Cameras at SCOTUS, again

Lots of new stuff on cameras in SCOTUS. Dahlia Lithwick's Amicus podcast discusses them this week, interviewing Sonja West (Georgia) and RonNell Andersen Jones (BYU), who together do a great job pretty much destroying the anti-cameras arguments. The only thing they did not mention was what I think is the key response to the "people will only hear snippets" argument--people already only hear snippets, but now they read the text and hear it in Nina Totenberg's voice, rather than in Scalia's or Kagan's. John Oliver pretty well demonstrated this in his Supreme Court Dogs segment (after the jump).

Second, Justice Kagan did a Q&A appearance at University of Chicago last weekend, in which she admitted to being "very conflicted" about the issue.

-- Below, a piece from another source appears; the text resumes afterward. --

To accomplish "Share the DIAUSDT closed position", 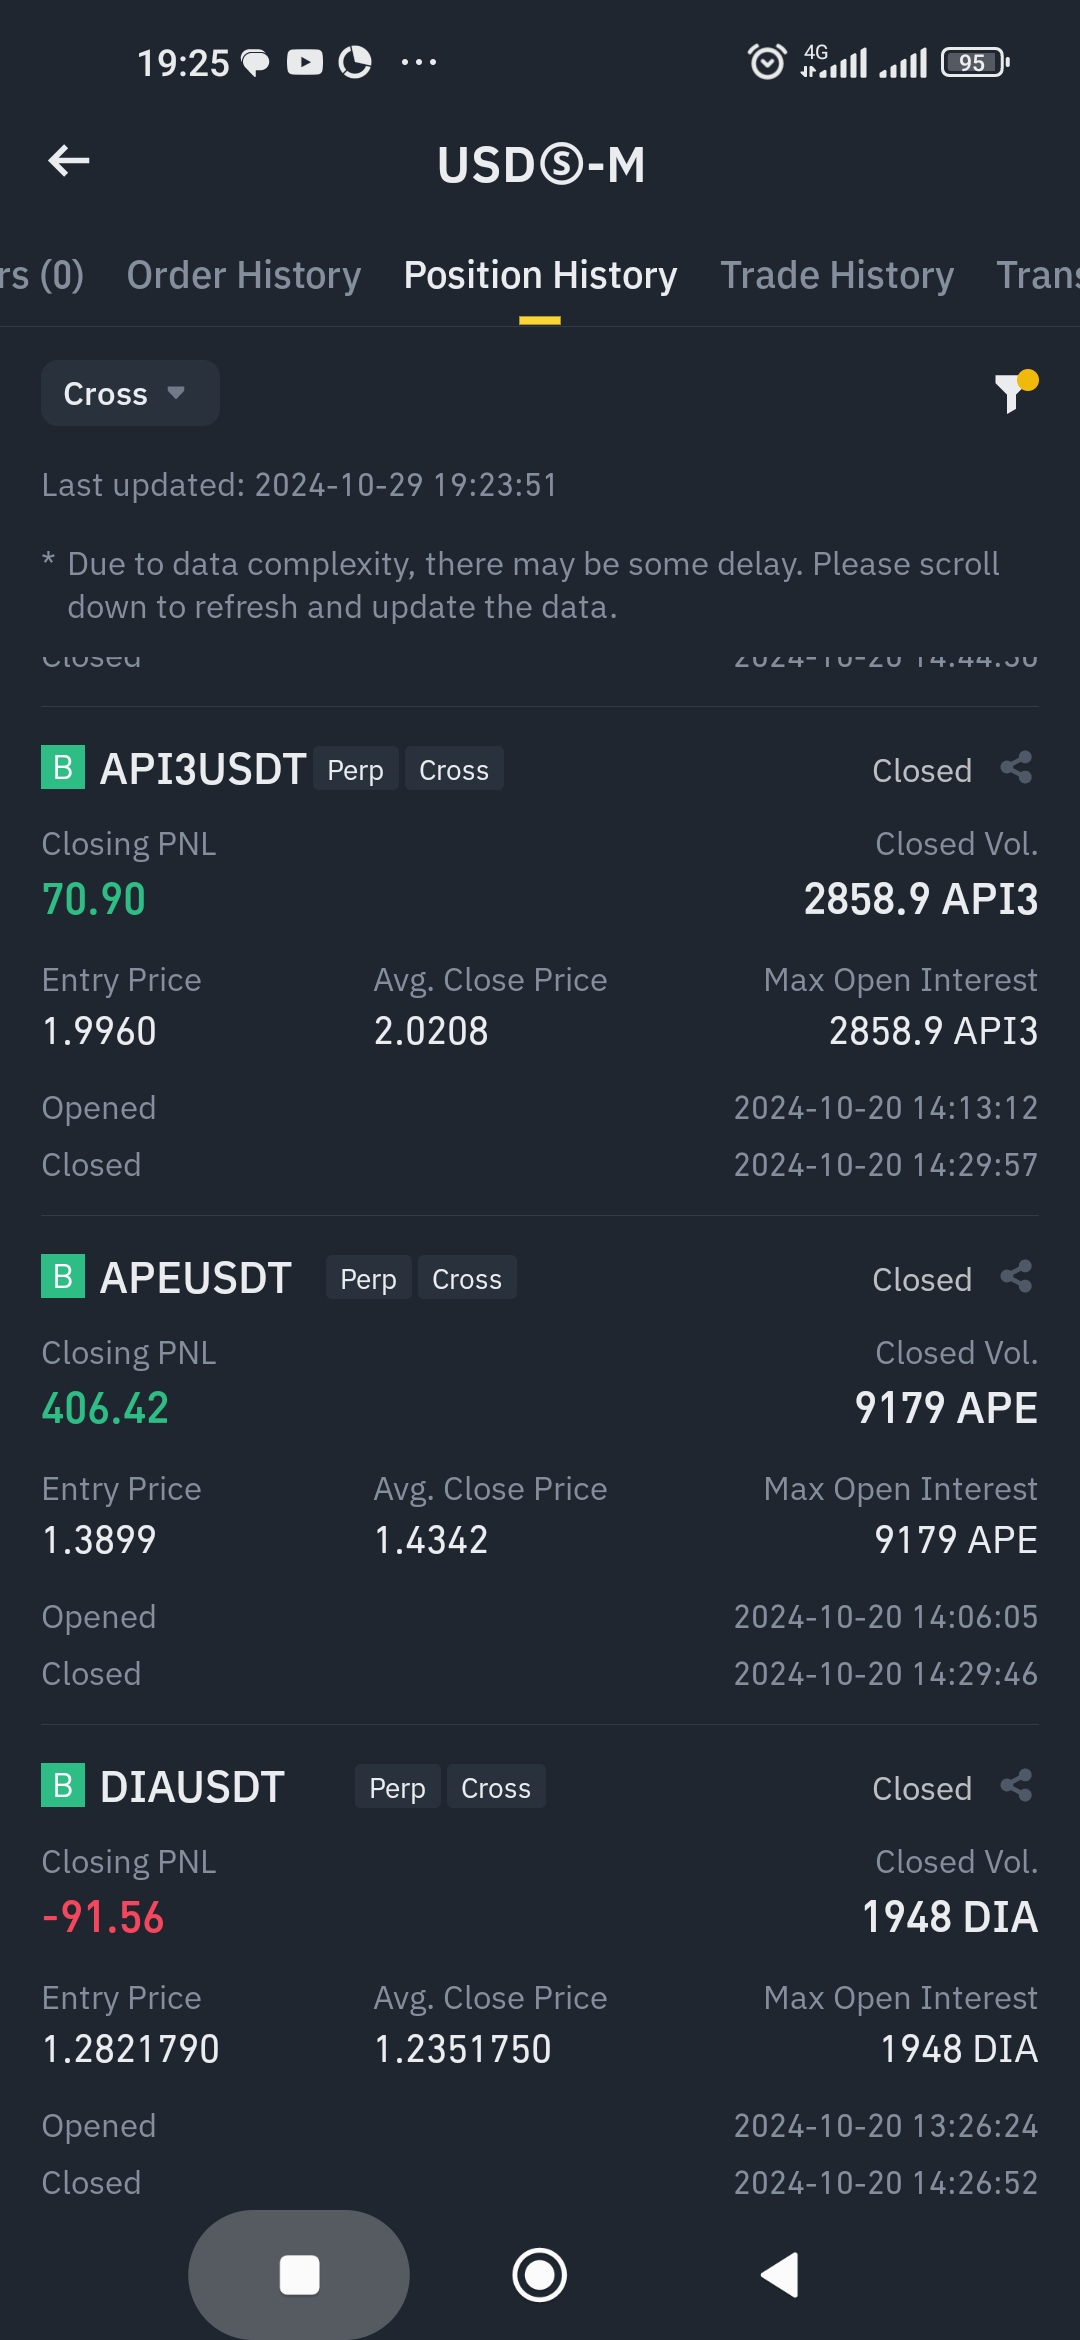I will 1016,1786.
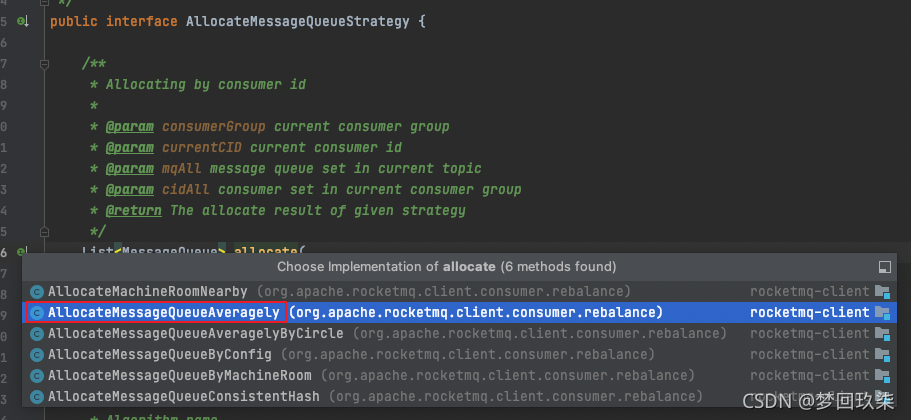Click module folder icon on highlighted Averagely row
This screenshot has height=420, width=911.
pyautogui.click(x=882, y=312)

The same article indicates that Justice Sotomayor is hardening her position against cameras (despite saying in her confirmation hearing that she had "positive experiences" with cameras while a lower-court judge).

Kagan being "conflicted" about this will not  move the needle at all, for a reason that West and Jones discuss in their Amicus interview--the collegiality norms on the Court mean that, as long as one Justice remains strongly opposed to cameras, the rest of the Justices are never going to push the issue.


Posted by Howard Wasserman on February 2, 2015 at 04:38 PM in First Amendment, Howard Wasserman, Law and Politics | Permalink


Sorry, I meant to say they did nor destroy the arguments against cameras. They offered rebuttals that I did not find persuasive.

Posted by: CHS | Feb 3, 2015 1:32:26 PM

I didn't think they shredded the arguments at all.

Posted by: CHS | Feb 3, 2015 1:24:13 PM

It is passing strange if SOTOMAYOR is "hardening her position against cameras" ... she seems to love them in other contexts like Sesame St.

I listened to the Slate podcast. I might have missed it but it did not really seem to address the fact that SCOTUS already has audio of oral arguments. C-SPAN can but does not play that with little pictures of the people talking (dogs would be cuter), only doing so for a few cases.

What seems at this point to be a personal hobbyhorse of mine -- since no one seems to talk about it when this comes up -- are decision days and perhaps other public events in the courtroom. Why exactly doesn't SCOTUS on its own website not provide audio of opinion announcements? We are left to waiting months for Oyez to release these (including dissents from the bench) & I'm not sure if they are totally complete.

I take the opinion announcements are supposed to be useful summaries geared to the public or someone. Why else spend often over five minutes doing it? Why should only a few people hear these things? I also think it would make sense to provide some coverage of in effect ceremonial events like opening of court, the "oyez oyez" and the like.

But, the opinion announcements really confuses me. I'm talking audio.